Life expectancy is still rising – despite obesity epidemic
By Jeremy Laurance, Health Editor
Friday, 18 March 2011
We are living longer despite getting fatter, and there is no sign yet that the increase in life expectancy is coming to an end, according to a study.
A baby born today in the West can look forward to between six and eight years of extra life compared with one born in 1970. Moreover, Britons are outliving Americans, despite the US having a higher national income and the highest spending on healthcare.
Researchers say life expectancy is increasing in almost all European countries for the first time in decades.
But obesity has also been rising in the UK, from 7 per cent of adults in 1980 to 23 per cent in 2009. Rates are even higher in the US. Obesity is known to increase the risk of heart disease, cancer, Type 2 diabetes and high blood pressure – so why is life expectancy not declining?
Professor David Leon, an expert on population health at the London School of Hygiene and Tropical Medicine, who analysed the figures in the International Journal of Epidemiology, said: "There is a tendency for people to talk about things going wrong. But it is important the public are made aware that, so far, things are going right."
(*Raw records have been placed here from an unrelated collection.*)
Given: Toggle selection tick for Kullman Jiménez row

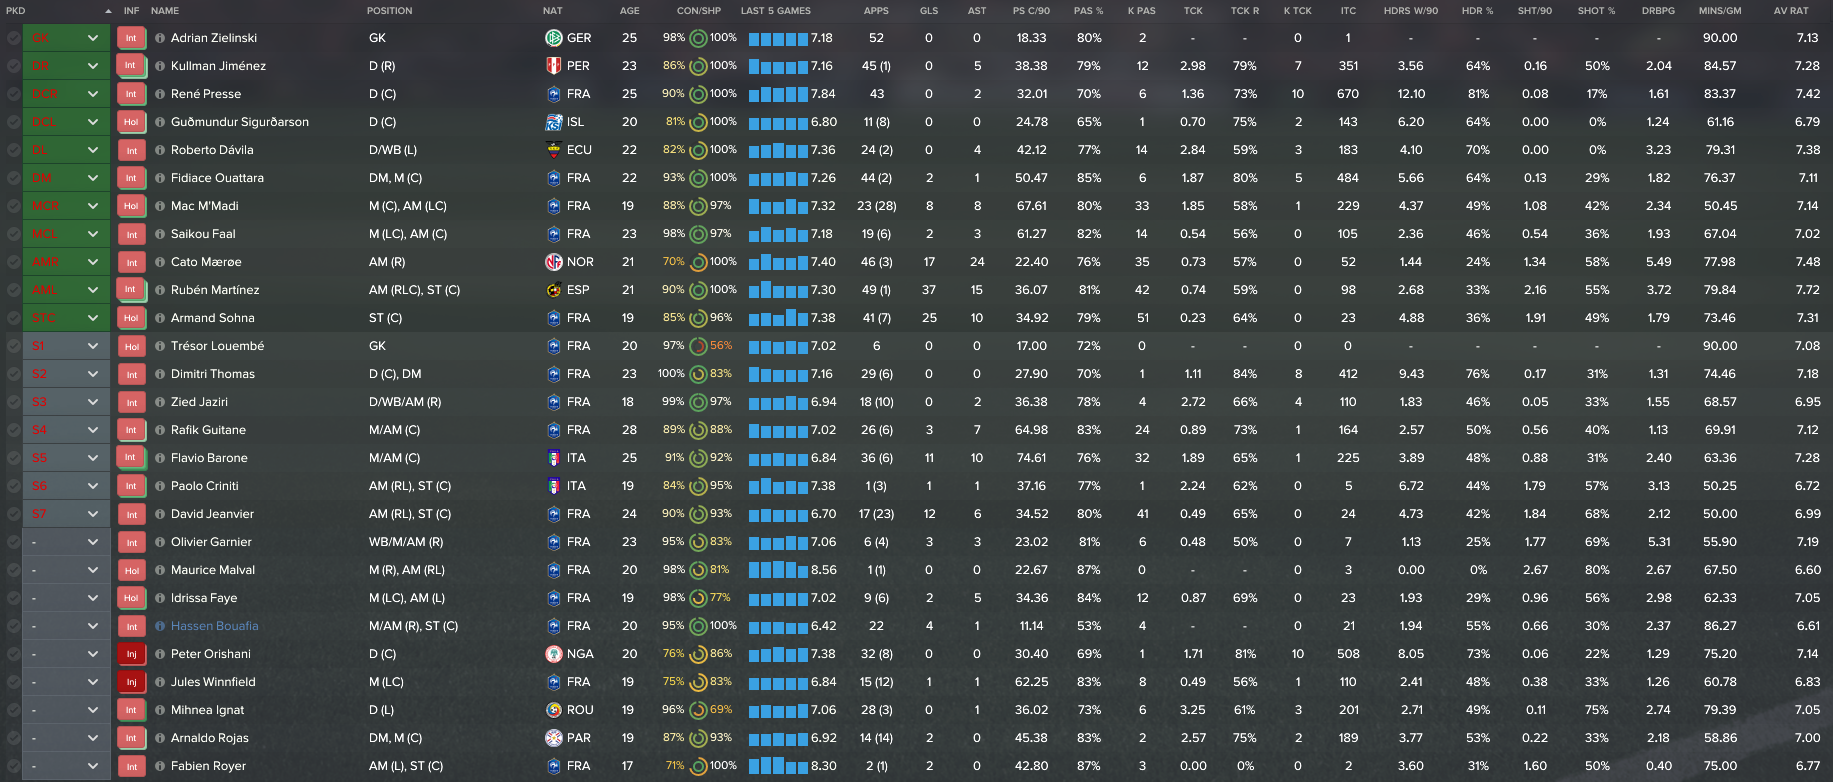Looking at the screenshot, I should point(12,66).
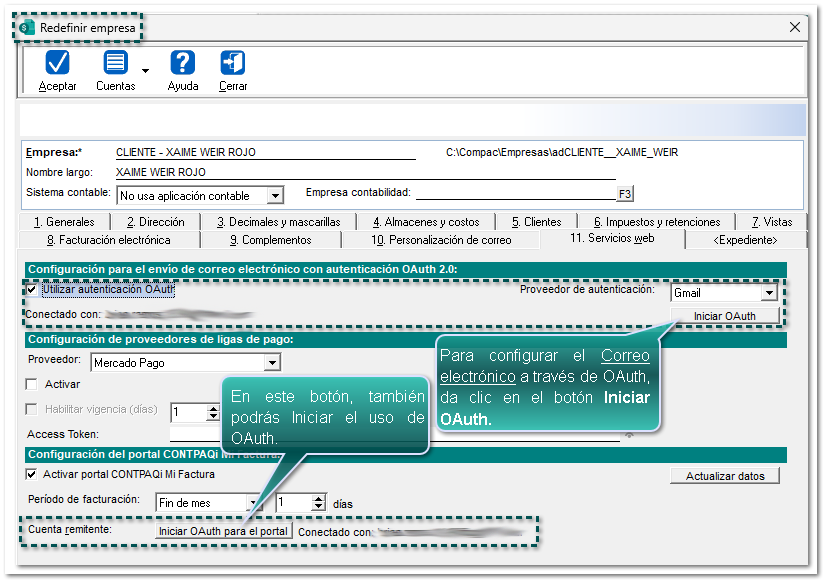Toggle Utilizar autenticación OAuth checkbox

(x=32, y=290)
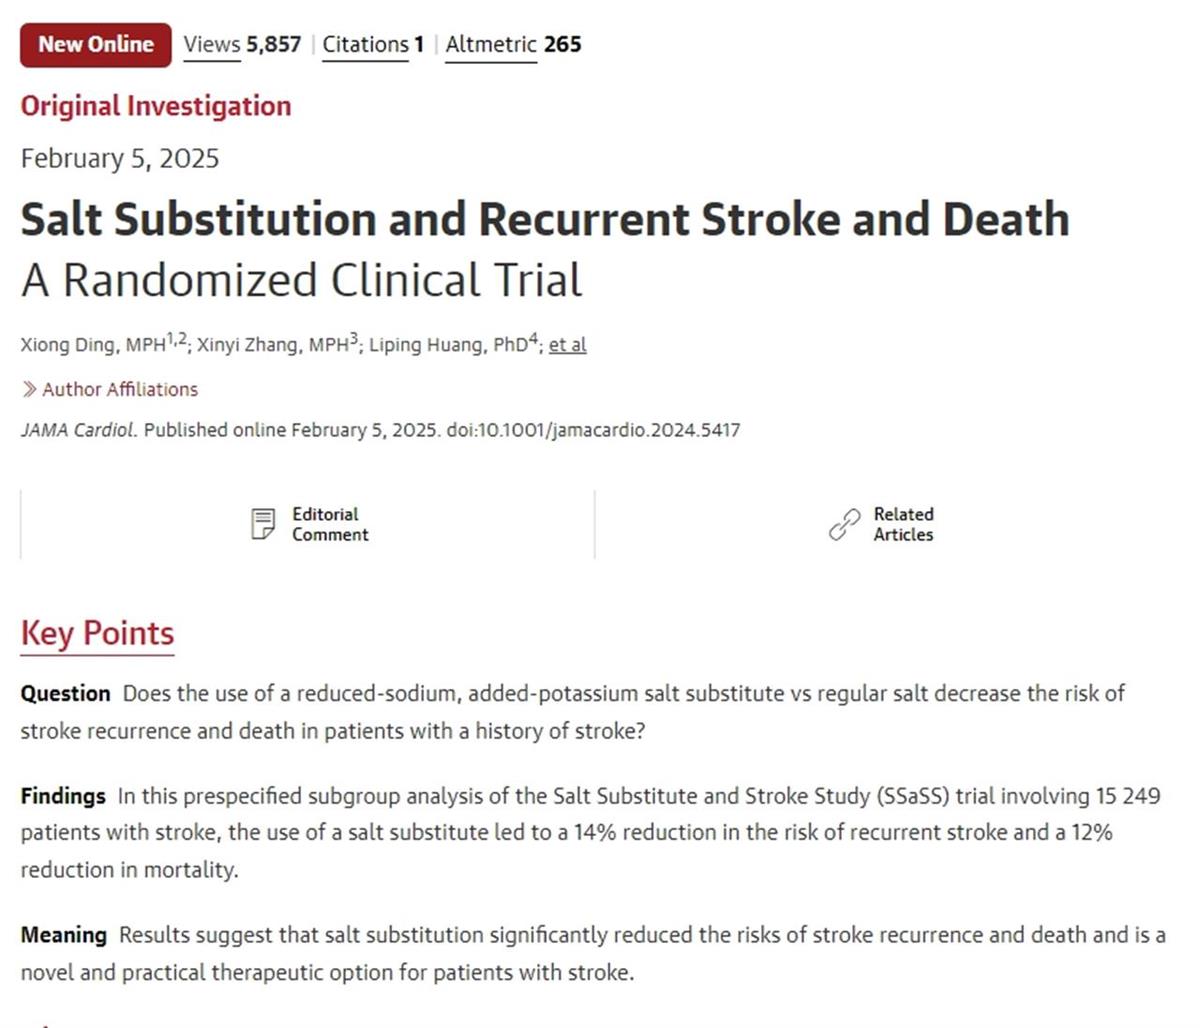Click the Original Investigation category heading

click(x=156, y=106)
However, he warned there was no room for complacency and that many important questions remained about the drivers of the trends – such as the decline in smoking since 1970 and the fact heart disease deaths have fallen faster in the UK than in any other western European country.
But a little extra weight might also be good for you. Professor Leon said: "If you get poorly you lose weight. So if you fall sick it may be better if you have got something in reserve to call on."
Overall, people who were overweight had a lower mortality rate than people who were underweight, obese or normal.
However, Professor Leon warned that quality of life was just as important.